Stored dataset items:
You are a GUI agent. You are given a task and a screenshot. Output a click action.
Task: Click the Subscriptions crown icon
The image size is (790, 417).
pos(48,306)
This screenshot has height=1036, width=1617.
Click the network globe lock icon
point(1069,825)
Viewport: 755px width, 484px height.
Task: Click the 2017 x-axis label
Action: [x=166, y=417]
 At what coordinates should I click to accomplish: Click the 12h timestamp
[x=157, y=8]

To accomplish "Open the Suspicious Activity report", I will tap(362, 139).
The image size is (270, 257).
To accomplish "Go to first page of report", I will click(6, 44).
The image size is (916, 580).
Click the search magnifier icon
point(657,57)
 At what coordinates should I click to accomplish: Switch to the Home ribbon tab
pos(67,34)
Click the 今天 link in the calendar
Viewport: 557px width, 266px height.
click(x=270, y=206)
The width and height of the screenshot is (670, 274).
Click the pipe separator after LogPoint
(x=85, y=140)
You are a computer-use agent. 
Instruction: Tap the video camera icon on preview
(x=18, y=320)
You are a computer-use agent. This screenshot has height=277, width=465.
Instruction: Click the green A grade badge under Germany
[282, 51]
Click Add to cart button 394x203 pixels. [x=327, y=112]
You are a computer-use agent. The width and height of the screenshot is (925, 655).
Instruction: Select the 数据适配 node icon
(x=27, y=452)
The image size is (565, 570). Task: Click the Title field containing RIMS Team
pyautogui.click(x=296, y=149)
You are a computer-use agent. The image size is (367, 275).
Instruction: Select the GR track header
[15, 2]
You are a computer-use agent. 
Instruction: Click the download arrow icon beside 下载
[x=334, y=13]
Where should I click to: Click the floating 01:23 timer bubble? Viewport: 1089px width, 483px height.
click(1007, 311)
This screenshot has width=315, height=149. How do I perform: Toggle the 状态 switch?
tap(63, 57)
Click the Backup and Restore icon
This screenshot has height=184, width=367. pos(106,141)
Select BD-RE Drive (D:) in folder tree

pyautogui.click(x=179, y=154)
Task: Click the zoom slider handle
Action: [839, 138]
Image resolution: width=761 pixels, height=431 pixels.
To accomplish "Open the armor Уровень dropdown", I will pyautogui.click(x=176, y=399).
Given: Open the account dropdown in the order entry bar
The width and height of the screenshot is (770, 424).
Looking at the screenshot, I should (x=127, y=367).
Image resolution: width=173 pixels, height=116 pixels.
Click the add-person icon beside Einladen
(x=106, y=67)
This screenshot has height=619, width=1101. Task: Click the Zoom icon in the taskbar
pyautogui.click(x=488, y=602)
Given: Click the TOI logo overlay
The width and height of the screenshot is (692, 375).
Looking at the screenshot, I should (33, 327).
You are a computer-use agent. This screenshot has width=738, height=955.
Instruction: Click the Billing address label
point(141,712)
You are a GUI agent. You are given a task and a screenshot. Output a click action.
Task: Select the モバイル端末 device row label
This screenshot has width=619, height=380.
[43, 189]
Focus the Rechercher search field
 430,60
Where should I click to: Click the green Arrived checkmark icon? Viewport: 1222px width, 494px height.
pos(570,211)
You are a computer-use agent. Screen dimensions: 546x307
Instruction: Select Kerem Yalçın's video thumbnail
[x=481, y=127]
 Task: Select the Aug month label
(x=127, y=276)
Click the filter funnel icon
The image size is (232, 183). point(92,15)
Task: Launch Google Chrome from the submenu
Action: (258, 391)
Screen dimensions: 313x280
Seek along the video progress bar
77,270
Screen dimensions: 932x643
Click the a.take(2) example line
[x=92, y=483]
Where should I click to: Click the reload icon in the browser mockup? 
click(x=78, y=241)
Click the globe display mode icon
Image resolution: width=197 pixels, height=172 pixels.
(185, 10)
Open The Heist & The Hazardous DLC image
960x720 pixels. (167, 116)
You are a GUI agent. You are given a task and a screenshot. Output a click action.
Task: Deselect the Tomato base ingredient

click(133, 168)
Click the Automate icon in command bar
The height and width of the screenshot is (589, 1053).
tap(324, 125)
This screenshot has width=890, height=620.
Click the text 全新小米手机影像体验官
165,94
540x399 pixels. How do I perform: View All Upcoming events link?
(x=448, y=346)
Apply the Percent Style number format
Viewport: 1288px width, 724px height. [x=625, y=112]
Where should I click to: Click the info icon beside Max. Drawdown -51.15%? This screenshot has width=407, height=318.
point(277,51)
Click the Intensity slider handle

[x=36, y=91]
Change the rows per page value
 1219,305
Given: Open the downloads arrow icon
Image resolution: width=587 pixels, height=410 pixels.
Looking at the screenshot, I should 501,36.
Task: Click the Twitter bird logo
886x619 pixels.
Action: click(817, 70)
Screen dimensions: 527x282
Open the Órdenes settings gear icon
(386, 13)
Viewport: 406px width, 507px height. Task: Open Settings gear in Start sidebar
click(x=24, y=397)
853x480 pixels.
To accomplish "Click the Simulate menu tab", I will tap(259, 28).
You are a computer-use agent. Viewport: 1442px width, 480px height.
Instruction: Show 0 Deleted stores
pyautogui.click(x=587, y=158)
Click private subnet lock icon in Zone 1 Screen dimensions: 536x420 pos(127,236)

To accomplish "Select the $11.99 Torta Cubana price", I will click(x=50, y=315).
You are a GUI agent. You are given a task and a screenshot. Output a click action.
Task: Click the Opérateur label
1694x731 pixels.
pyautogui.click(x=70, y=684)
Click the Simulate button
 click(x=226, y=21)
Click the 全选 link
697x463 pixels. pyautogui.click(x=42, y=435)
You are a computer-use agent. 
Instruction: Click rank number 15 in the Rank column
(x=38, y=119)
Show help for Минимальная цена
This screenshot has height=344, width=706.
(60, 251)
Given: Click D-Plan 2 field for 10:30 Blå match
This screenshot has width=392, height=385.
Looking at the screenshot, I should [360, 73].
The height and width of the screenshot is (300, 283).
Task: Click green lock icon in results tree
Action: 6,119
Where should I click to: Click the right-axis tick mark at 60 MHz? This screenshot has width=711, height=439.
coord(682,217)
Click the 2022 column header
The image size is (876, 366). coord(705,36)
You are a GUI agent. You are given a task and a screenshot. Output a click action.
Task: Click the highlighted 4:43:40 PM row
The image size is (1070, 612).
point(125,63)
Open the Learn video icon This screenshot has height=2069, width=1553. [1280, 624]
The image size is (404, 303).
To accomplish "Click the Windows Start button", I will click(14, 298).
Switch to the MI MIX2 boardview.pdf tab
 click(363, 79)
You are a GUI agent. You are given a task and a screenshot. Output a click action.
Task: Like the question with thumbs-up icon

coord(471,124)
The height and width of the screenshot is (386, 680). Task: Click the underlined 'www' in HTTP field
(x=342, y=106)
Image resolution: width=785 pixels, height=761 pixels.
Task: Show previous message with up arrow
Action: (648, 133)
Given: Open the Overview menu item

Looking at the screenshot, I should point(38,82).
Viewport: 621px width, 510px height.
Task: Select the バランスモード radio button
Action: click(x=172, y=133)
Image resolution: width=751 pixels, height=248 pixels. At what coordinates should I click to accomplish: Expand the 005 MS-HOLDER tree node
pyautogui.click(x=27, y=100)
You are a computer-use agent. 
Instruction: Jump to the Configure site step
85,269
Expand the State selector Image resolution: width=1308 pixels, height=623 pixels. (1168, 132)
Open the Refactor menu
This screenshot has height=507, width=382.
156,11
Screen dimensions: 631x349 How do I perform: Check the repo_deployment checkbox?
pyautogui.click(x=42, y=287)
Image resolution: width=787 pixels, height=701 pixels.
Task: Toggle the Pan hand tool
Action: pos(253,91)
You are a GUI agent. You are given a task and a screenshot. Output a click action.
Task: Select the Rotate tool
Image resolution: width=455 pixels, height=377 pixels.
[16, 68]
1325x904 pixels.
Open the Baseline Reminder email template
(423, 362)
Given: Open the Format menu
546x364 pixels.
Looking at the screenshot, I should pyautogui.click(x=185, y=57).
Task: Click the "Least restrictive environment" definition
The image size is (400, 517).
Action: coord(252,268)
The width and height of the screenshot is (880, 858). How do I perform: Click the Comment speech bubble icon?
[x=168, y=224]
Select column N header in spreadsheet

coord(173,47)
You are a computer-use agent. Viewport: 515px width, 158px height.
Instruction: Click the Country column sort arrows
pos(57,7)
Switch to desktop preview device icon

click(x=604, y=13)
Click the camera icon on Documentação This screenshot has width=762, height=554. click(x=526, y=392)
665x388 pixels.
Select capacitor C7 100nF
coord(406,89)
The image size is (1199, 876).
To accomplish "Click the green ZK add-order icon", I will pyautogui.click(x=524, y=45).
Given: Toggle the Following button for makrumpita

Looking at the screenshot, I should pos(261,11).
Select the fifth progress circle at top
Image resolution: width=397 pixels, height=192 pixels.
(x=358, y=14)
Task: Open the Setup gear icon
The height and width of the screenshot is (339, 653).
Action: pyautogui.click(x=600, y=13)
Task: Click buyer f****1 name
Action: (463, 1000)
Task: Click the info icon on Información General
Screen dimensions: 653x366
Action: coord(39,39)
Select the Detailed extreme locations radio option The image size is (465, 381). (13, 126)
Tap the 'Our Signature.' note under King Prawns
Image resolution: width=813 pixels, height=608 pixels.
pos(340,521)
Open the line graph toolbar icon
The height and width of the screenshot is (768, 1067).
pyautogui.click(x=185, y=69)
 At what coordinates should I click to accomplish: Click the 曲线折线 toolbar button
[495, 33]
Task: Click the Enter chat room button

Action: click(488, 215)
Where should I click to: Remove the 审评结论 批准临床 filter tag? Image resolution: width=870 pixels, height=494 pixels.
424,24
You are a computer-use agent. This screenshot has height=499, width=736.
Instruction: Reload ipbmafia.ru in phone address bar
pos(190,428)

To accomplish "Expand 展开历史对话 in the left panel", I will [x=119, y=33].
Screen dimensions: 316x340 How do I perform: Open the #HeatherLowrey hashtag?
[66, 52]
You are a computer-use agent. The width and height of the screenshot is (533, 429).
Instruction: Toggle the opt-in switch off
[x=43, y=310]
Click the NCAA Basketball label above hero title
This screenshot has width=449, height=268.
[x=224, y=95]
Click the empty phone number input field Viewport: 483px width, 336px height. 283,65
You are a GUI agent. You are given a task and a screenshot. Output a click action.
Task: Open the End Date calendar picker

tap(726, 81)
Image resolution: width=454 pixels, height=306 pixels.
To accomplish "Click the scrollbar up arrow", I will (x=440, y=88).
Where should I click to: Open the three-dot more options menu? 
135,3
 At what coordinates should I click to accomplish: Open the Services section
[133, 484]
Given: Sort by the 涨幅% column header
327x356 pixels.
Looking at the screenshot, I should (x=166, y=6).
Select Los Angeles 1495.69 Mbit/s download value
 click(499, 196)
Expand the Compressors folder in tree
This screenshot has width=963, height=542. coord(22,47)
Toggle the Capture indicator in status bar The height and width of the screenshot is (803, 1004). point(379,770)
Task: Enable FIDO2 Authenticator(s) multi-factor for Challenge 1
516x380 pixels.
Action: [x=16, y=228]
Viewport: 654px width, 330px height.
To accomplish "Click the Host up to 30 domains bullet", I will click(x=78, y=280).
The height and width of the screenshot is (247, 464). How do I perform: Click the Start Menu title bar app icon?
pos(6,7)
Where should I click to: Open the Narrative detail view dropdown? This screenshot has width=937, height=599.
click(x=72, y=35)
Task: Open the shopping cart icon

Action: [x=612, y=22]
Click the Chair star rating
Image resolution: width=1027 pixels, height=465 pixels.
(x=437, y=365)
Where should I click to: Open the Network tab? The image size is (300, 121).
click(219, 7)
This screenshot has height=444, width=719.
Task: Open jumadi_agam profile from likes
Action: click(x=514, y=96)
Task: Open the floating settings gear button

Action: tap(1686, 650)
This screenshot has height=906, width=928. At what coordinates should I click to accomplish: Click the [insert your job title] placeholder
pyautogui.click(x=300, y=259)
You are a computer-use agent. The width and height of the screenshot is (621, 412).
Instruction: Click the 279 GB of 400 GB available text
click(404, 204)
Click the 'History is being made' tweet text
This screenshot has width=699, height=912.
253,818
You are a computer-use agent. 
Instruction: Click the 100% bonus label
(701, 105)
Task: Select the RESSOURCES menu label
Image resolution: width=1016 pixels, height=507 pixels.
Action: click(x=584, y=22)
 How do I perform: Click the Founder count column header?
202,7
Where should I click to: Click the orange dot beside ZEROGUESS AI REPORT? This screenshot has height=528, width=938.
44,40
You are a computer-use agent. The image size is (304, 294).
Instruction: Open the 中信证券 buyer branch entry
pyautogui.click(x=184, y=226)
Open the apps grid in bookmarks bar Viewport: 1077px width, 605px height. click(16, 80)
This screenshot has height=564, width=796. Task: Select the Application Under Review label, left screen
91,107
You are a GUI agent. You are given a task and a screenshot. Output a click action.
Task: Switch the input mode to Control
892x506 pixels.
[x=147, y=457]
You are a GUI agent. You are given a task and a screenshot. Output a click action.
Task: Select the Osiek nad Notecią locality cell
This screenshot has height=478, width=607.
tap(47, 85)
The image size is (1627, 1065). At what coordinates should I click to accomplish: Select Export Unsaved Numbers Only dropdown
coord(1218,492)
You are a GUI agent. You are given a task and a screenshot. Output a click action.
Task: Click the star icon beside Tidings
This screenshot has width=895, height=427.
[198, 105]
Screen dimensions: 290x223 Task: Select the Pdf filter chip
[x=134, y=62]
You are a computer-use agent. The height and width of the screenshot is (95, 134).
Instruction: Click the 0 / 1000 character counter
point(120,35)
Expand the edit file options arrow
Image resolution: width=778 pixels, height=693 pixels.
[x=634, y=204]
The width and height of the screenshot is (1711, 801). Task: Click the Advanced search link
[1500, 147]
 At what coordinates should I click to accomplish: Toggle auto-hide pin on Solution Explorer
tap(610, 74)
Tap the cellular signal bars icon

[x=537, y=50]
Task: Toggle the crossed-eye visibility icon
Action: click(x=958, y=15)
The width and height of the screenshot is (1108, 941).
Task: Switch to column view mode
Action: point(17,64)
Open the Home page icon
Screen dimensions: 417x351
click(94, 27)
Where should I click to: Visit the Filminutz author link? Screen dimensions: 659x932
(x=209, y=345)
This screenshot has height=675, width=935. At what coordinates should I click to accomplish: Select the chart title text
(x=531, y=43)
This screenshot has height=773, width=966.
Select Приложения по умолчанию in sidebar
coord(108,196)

Your goal:
Scan the lines above for "Task: Switch the input mode to Control" and for "You are a computer-use agent. The height". Repeat exactly the line holding each of them and every line in between.

Result below:
Task: Switch the input mode to Control
892x506 pixels.
[x=147, y=457]
You are a GUI agent. You are given a task and a screenshot. Output a click action.
Task: Select the Osiek nad Notecią locality cell
This screenshot has height=478, width=607.
tap(47, 85)
The image size is (1627, 1065). At what coordinates should I click to accomplish: Select Export Unsaved Numbers Only dropdown
coord(1218,492)
You are a GUI agent. You are given a task and a screenshot. Output a click action.
Task: Click the star icon beside Tidings
This screenshot has width=895, height=427.
[198, 105]
Screen dimensions: 290x223 Task: Select the Pdf filter chip
[x=134, y=62]
You are a computer-use agent. The height and width of the screenshot is (95, 134).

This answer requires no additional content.